• Question: How long did it take you to become a scientist?

    Asked by 737urak27 to Sajid, Katherine, Jayne, Duncan, anuantony on 3 Nov 2017. This question was also asked by Mithu12, 365urak46, 828urak46, 372urak46, 357urak29, 576urak29.
    • Photo: Jayne Ede

      Jayne Ede answered on 3 Nov 2017:


      That’s a great question. The short answer is that, for my particular field of work I needed a Bachelors degree. That means after college, a 3-year long degree. I chose to do a 4-year degree (a ‘Masters’). I graduated at age 22.

      The slightly more abstract answer is that I’m learning about my job every day. For example, I’ve just started a piece of work using enzymes. I didn’t learn very much about enzymes in my degree at all, so I’m still improving my knowledge in different areas of science as time goes by.
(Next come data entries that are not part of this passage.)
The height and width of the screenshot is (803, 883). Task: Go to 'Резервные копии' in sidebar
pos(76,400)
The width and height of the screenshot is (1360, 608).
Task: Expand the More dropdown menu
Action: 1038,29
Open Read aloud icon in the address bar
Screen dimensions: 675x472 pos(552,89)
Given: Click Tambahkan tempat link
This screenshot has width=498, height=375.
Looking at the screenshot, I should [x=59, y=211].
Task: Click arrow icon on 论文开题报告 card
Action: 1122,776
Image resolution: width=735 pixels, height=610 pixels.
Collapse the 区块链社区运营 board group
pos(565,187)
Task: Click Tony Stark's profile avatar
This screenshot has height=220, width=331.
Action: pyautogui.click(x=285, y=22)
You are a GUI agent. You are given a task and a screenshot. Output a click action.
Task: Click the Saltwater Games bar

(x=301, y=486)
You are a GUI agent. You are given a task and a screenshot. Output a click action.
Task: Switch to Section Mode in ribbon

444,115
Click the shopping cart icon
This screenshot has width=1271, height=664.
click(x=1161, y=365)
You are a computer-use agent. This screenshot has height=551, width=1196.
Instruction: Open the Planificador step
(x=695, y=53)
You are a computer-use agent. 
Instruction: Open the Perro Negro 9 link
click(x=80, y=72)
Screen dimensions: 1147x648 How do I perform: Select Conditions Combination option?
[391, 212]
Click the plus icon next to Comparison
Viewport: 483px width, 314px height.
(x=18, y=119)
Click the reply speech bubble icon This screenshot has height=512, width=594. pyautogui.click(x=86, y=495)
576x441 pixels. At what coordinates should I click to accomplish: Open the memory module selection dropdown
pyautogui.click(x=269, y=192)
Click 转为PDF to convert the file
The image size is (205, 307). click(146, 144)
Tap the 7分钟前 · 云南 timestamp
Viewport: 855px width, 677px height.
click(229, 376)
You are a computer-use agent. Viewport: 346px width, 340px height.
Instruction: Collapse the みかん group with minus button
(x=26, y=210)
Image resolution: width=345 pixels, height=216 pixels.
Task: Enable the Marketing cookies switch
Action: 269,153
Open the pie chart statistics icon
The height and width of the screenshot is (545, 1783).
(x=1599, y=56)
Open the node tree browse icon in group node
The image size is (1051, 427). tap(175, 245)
    • Photo: Duncan McNicholl

      Duncan McNicholl answered on 4 Nov 2017:


      I’m kind of still becoming a scientist. I’m doing a PhD, which is like a fancy-pants degree that you can only start doing if you have another degree already, so I’m actually a student at university. If you only count the things that I needed to do, I’ve spent about five years becoming a scientist, but I also became a science teacher, and I changed from being a chemist to being a physicist, so altogether I’ve been doing this for about twelve years, and I’m still not done.
      One thing I can definitely say is that the becoming part is actually pretty fun by itself.

    • Photo: Sajid Javed

      Sajid Javed answered on 8 Nov 2017:


      Well i believe anyone can be scientist when every you want. if you do experiment i would say you are one however to be a qualified and approved scientist you would have to study to become one. the minimum requirement for an approved scientist you would need to do a science related university degree/apprenticeship.